Andrea Rungg von der FTD notiert: "Als Neofonie am der Ende der WePad-Präsentation Äpfel mit dem Schriftzug wePad verteilen lässt, wirkt das überreizt – zumal das Gerät vor Ort nicht getestet werden kann. Denn es muss erst aufgeladen werden und zeigt nur eine filmische Präsentation. Das wäre dem Meister aus Kalifornien bei der iPad-Präsentation niemals passiert."

Beobachter vor allem aus den an der Tablet-Entwicklung besonders interessierten Medienhäusern registrieren den "Budenzauber" der Berliner Web-Schmiede, die in Bezug auf ihr Kerngeschäft, die Entwicklung von Online-Portalen und Such-Technologien, einen tadellosen Ruf hat, mit wachsender Sorge. Ursprünglich sollte das WePad bereits im April gelauncht werden. Jetzt haben viele eher den Eindruck, dass das attraktive Konzept nicht ansatzweise betriebsbereit ist.
Als "oberskurril" bezeichnet ein Verlagsentscheider die PR-Show in der Hauptstadt, andere sprechen mit Blick auf die Vorführung unverhohlen von einem "Fake". Viele fühlten sich bei der Präsentation an die Hochzeiten der New Economy erinnert, in der oft genug die bloße Ankündigung einer Applikation zum Hype und Multimillionen-Investment wurde.
Viele fragen sich auch, warum die sonst seriös auftretende Firma jetzt so offenkundig vorschnell agiert und nicht wenigstens so lange wartet, bis ein einwandfrei funktionierendes Testgerät überprüfbar vorgestellt werden kann. Auch das Business-Modell ist umstritten: Dem Vernehmen nach verlangt Neofonie von Verlagskunden eine hohe Einstands-Fee, damit diese ihre Produkte auf das WePad bringen können.

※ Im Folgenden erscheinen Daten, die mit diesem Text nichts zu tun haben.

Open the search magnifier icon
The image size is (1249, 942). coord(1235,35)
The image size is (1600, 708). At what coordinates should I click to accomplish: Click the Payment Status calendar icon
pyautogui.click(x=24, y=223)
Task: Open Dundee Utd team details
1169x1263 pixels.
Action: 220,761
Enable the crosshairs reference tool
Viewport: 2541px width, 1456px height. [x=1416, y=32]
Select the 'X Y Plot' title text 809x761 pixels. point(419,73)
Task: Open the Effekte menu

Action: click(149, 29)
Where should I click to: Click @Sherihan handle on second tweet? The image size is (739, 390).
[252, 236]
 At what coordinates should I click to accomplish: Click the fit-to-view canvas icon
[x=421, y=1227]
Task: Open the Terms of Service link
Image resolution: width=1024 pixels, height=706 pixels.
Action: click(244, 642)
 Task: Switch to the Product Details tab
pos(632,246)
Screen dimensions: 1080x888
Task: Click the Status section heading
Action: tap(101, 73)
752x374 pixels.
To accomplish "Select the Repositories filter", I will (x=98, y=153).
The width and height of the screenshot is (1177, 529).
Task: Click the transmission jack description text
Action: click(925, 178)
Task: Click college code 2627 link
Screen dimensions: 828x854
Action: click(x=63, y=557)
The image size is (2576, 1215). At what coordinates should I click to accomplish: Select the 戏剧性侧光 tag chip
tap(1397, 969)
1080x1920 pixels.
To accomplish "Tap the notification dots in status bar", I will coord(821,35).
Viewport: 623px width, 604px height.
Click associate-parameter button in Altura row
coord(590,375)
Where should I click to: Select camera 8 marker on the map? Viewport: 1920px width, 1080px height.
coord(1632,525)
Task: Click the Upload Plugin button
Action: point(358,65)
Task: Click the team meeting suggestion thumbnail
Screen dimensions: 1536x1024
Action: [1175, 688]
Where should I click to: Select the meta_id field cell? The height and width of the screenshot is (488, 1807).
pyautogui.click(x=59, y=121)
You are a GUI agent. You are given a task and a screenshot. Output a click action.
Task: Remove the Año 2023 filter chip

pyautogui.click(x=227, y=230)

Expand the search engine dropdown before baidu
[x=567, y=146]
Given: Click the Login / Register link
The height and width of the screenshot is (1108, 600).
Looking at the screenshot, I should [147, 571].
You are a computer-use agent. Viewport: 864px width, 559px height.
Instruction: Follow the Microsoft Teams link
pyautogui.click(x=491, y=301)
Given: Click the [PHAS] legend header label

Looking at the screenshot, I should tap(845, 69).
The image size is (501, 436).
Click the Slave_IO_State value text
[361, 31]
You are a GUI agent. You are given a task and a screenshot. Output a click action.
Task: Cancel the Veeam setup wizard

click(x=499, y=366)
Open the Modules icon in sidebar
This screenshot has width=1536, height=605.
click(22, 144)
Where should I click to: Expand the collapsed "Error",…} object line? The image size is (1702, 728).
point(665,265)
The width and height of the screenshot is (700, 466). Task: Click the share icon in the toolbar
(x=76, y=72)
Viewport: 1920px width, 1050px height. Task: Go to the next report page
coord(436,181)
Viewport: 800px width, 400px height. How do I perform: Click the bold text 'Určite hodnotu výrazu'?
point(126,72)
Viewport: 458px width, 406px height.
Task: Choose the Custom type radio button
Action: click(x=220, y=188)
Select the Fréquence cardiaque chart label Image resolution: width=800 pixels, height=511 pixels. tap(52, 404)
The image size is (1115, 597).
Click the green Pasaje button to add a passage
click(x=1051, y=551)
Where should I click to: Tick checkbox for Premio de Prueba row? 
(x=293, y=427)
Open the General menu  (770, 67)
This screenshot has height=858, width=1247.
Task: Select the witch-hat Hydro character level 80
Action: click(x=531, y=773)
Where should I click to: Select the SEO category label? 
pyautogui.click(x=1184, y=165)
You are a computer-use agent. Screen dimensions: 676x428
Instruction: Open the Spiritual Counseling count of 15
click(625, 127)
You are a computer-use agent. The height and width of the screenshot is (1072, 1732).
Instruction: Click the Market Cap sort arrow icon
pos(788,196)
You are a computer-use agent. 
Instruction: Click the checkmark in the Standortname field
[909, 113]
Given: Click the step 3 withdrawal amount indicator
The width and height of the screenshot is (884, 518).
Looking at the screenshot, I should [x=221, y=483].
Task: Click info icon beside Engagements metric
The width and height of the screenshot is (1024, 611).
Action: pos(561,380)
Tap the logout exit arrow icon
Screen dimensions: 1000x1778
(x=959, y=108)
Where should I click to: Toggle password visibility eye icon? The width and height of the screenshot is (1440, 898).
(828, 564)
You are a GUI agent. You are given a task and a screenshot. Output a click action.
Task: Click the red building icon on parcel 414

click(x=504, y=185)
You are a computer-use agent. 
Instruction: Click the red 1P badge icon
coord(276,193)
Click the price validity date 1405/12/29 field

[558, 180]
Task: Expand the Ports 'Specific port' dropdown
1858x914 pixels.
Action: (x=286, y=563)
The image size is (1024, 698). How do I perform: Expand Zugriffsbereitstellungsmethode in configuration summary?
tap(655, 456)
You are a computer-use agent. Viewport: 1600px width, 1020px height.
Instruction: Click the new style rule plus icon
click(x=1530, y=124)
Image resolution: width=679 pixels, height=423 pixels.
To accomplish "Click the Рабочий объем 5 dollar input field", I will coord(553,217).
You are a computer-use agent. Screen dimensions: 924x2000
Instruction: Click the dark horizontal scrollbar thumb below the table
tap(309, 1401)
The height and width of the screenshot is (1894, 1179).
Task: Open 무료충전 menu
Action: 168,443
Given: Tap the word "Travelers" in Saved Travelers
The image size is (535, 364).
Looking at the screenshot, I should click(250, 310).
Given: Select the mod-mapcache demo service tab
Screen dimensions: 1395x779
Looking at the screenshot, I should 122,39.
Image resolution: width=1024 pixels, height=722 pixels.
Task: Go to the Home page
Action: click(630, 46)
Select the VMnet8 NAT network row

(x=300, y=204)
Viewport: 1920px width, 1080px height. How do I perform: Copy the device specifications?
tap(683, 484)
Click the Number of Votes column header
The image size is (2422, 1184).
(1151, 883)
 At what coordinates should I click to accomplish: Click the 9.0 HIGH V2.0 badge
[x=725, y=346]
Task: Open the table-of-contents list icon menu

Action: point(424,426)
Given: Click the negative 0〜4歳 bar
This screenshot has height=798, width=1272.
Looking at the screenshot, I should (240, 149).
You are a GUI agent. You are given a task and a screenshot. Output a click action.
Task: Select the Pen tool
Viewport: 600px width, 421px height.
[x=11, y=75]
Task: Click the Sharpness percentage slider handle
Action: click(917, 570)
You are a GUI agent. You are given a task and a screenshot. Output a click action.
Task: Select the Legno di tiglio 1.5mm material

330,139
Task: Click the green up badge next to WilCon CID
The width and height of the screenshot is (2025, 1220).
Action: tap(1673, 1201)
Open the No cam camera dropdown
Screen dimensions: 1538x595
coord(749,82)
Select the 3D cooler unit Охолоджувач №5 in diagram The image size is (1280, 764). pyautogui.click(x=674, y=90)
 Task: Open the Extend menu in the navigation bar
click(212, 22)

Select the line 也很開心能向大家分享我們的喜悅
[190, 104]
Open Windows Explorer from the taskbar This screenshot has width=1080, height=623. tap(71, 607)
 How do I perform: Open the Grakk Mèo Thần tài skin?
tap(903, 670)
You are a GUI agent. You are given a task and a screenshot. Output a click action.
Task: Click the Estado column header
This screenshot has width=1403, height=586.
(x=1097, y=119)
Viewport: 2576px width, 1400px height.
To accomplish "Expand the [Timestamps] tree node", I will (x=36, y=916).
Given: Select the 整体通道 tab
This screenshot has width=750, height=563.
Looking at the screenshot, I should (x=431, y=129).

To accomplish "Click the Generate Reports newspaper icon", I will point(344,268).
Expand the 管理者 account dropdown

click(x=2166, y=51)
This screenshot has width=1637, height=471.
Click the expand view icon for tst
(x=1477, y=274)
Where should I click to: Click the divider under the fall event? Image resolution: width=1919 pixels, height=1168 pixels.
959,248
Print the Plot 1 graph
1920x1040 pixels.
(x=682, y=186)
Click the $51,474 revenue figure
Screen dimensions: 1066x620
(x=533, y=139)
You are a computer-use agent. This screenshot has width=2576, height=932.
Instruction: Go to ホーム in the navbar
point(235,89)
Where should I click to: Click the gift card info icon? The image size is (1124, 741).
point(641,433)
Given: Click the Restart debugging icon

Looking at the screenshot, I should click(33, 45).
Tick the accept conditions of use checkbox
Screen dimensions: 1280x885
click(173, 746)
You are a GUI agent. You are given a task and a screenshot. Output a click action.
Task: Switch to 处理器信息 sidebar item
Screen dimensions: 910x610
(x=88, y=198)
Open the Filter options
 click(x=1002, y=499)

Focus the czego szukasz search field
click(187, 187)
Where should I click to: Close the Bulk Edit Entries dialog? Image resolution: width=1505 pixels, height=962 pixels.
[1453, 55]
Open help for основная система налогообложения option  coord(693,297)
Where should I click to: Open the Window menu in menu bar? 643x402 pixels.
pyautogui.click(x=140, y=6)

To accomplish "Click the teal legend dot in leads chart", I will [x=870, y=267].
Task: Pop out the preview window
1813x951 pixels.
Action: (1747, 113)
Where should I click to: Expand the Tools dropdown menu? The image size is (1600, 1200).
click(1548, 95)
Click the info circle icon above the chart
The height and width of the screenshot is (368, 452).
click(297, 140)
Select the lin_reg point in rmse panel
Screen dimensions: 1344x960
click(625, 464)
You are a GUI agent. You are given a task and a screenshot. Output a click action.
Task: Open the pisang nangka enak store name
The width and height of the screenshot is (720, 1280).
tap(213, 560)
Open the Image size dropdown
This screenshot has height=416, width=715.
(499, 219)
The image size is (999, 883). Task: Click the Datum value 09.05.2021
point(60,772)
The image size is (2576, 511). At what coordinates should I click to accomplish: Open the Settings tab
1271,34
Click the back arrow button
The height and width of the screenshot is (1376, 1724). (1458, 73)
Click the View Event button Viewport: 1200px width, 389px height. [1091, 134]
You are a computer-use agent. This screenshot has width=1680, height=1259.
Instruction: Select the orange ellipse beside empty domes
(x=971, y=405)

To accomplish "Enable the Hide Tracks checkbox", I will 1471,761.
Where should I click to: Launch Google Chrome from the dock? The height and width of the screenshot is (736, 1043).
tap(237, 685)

Neofonie hat zu den offenen Fragen eine Erklärung angekündigt. Feststehen dürfte allerdings: Die als großer Auftakt-Coup einer WePad-Kampagne gedachte Vorstellung in Berlin, bei der Firmenchef Helmut Hoffer von Ankershoffen alle Register zog, ist in der Bilanz ein PR-Schuss, der nach hinten losging.